The practice is uncommon and is met with scepticism. High capital and operational costs due to expensive equipment and the high-level expertise required to operate it, as well as high energy demands, which can result in low profit margins, have been criticised. As the market, expertise, and technology mature, the learning curve becomes steep. Market forces favour VF; however, there have been numerous failures over the last decade. Vertical farms [3-5] typically require ongoing investment to survive; otherwise, they may go bankrupt due to negative cash flow. As a result, there is still reluctance to invest in VF. The scarcity of peer-reviewed research investigating the economics underlying the construction and operation of VF is a recurring complaint from investors, researchers, and practitioners. Despite the fact that vertical farms operate in controlled environments and use data to optimise growing conditions, there is a scarcity of production, yield, and economic data in the literature. This is exacerbated by the lack of any standardised data framework or benchmarking.
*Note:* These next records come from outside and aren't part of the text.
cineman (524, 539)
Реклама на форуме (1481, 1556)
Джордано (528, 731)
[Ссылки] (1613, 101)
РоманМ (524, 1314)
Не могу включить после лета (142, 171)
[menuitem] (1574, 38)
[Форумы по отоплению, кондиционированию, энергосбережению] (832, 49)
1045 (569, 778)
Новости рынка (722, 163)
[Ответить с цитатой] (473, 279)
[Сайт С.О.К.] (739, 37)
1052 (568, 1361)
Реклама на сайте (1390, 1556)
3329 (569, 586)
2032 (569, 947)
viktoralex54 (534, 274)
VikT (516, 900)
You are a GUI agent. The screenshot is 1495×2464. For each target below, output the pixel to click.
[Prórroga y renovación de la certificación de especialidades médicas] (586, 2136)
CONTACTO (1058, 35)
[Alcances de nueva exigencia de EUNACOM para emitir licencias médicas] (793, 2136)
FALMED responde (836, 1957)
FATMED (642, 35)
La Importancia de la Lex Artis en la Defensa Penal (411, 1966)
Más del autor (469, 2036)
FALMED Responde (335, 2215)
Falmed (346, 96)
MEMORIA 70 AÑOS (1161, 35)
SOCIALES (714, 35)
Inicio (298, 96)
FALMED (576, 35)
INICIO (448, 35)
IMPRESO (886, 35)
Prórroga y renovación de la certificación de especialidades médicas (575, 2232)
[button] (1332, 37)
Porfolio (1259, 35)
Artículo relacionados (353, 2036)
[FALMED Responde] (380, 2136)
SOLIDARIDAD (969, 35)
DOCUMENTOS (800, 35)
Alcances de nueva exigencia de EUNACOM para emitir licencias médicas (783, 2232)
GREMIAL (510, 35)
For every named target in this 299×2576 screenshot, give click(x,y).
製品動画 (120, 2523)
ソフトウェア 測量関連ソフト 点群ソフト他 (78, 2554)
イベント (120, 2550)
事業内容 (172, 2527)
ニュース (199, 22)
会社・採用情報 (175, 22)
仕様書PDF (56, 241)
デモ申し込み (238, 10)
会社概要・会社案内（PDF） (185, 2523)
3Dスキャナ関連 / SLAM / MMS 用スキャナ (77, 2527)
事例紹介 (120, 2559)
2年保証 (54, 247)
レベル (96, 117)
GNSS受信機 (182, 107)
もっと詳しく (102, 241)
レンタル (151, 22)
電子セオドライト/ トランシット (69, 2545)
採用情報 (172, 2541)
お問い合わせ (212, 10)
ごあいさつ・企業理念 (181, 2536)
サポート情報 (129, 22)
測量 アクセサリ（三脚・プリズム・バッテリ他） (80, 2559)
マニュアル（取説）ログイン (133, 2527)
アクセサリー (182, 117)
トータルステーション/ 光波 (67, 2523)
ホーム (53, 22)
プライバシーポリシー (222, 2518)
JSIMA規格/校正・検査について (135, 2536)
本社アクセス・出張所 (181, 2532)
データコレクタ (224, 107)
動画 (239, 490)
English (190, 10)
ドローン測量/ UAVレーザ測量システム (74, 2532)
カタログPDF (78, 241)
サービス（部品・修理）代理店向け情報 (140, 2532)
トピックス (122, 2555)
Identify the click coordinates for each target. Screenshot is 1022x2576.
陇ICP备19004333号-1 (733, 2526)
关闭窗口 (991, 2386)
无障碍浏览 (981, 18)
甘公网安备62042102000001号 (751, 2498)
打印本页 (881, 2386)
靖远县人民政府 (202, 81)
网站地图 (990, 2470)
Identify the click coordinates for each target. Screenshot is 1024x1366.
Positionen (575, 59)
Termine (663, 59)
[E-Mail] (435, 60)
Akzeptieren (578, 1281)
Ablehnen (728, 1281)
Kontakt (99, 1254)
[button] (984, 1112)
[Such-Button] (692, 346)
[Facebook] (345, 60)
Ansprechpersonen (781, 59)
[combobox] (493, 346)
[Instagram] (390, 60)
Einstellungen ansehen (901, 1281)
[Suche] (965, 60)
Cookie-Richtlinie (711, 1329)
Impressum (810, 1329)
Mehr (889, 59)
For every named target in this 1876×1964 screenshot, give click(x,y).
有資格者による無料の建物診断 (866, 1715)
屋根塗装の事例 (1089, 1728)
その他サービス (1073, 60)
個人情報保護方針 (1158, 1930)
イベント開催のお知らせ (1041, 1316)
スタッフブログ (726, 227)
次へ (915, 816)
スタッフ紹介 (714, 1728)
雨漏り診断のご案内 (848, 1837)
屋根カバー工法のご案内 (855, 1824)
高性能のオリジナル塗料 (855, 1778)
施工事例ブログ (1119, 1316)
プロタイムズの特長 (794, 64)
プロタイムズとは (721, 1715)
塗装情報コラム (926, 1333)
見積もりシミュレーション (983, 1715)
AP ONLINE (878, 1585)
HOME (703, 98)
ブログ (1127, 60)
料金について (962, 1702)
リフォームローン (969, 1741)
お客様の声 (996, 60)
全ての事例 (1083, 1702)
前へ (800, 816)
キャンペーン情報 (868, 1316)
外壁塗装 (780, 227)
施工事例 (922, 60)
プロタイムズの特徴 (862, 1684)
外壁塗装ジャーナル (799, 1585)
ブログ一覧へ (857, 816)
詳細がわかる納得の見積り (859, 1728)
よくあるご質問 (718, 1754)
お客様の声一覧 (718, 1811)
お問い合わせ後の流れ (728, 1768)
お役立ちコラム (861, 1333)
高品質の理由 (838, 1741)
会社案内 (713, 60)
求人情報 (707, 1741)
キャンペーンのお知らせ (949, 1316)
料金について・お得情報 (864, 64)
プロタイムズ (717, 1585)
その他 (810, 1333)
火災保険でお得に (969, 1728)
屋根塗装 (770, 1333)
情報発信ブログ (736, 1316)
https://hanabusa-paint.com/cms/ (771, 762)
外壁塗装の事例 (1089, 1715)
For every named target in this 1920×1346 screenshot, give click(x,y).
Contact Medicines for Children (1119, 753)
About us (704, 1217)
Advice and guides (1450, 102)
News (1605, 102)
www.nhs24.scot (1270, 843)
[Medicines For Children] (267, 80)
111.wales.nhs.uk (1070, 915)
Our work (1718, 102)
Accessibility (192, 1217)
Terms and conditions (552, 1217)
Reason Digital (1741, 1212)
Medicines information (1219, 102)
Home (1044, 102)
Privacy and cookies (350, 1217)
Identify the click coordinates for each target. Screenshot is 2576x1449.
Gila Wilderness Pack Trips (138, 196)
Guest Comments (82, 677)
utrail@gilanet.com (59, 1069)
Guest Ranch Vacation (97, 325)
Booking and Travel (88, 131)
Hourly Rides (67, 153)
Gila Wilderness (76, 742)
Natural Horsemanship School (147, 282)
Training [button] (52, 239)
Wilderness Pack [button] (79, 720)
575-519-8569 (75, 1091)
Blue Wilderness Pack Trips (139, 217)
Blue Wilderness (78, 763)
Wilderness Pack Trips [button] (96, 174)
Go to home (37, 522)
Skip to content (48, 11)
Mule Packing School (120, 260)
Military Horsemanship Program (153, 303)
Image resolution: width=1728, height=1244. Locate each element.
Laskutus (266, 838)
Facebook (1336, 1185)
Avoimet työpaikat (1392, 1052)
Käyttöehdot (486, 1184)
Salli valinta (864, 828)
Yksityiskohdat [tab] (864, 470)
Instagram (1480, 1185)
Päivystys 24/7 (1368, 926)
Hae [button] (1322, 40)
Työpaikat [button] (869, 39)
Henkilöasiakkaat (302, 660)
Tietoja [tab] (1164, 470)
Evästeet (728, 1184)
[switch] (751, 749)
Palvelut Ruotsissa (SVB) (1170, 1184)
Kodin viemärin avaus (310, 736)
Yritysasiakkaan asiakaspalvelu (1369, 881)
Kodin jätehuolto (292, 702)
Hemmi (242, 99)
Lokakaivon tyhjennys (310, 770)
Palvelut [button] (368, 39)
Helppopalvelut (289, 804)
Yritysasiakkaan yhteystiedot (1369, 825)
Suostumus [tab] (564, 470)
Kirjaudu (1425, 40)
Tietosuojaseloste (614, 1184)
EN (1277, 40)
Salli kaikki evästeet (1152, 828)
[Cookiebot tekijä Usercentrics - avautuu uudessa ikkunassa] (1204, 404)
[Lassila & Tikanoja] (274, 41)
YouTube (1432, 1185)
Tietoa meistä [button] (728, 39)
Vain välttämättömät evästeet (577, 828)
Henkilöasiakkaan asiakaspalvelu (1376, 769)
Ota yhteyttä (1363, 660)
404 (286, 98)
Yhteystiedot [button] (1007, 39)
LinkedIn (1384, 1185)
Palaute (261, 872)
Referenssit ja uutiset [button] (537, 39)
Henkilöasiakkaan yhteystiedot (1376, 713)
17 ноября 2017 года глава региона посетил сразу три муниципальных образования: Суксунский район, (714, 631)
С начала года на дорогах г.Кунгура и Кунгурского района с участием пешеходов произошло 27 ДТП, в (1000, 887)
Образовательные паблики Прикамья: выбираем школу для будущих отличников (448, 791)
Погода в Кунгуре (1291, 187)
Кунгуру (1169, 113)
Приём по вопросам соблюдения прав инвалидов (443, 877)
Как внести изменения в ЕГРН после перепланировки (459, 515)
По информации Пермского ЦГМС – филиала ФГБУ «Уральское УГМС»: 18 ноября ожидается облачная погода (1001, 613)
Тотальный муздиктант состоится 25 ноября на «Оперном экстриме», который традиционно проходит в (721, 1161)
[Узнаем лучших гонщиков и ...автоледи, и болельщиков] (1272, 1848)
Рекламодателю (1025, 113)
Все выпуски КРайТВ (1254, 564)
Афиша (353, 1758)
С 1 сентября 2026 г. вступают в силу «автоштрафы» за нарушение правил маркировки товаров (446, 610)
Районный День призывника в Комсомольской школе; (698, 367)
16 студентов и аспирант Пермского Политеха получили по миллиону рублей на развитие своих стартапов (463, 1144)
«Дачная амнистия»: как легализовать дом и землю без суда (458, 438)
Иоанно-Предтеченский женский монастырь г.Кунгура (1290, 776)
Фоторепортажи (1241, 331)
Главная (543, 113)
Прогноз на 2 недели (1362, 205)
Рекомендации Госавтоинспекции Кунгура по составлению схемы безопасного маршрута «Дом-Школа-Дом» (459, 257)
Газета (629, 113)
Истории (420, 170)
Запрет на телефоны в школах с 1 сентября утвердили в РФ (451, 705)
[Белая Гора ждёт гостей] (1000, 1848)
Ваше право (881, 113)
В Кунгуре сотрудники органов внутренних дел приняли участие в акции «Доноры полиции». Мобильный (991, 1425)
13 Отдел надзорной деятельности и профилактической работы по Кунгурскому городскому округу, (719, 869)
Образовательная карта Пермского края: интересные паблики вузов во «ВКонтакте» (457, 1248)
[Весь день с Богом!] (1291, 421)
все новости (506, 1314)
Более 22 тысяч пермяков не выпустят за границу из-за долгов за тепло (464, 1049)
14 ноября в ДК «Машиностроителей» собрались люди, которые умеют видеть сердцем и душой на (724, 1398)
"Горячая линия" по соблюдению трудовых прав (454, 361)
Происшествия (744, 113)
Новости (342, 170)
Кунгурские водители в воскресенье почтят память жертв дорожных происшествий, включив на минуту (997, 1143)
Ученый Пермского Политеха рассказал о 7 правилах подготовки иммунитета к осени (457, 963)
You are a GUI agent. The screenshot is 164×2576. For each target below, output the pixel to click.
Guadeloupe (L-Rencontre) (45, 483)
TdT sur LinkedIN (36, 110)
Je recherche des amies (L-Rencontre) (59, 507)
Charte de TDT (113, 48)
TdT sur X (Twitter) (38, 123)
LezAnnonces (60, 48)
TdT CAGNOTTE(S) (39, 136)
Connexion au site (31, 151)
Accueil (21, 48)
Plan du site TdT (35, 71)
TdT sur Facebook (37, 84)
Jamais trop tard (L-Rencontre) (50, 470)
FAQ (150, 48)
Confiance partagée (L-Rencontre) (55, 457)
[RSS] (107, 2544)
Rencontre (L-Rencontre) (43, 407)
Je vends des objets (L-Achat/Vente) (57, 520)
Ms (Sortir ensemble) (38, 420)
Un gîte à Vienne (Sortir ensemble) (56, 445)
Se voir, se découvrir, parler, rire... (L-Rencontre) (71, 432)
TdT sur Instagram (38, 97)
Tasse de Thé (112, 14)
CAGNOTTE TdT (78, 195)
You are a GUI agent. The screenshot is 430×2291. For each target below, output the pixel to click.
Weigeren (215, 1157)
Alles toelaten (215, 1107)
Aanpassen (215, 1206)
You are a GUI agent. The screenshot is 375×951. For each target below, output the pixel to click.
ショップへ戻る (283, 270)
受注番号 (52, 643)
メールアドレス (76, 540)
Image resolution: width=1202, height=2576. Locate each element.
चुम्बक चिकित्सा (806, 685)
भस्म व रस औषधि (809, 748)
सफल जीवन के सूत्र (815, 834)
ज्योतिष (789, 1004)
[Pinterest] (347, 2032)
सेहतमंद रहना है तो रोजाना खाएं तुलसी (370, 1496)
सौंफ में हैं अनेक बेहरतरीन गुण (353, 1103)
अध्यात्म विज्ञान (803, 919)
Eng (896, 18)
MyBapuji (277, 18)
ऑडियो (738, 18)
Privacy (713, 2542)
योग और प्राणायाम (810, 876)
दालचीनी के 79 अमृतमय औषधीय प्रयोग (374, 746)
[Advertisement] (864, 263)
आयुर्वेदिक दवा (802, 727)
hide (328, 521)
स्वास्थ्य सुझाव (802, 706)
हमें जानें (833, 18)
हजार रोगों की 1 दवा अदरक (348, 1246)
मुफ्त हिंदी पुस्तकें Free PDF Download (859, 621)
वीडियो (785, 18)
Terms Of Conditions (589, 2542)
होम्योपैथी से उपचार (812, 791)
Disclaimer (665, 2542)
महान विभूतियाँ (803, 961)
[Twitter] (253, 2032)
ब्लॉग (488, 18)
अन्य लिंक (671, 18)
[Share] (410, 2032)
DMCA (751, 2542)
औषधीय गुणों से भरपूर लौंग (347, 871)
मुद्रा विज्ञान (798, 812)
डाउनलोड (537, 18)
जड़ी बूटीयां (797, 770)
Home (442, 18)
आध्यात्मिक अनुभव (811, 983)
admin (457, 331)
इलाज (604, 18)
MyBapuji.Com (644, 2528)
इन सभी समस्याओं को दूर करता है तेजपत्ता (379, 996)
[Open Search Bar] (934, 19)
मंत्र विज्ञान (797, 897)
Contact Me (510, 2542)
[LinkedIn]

The lack of validated and peer-reviewed economic and risk data in the literature highlights an urgent need to address the economics of VF in order to improve it. One way around this is to use risk and uncertainty quantification techniques. Risk management, in theory, would reduce profit fluctuations and increase investments while increasing farmers' income. As a result, increased access to finance may aid in the achievement of sustainable development goals VF is a high-risk business, but no efforts have been made in the literature to quantify and evaluate financial risk. Risk and uncertainty must be factored into business models for a more accurate assessment and increased access to funding.
Customizable analyses are required to accommodate various scenarios and user inputs, especially since datasets are scarce. There are tools available to help entrepreneurs compare different locations, systems, and business models, but only one is commercially available. It lacks the rigour of peerreviewed yield values as a commercial tool and currently does not allow the user to consider any uncertainty or risks. Furthermore, it is a black box, making it difficult to criticise; it is not fully functional, but it informs the framework used in this study. Mistakes can easily occur as a result of hypothetical data. In certain conditions, two studies conclude that vertical farms are more profitable than greenhouses. VF is preferred for both studies.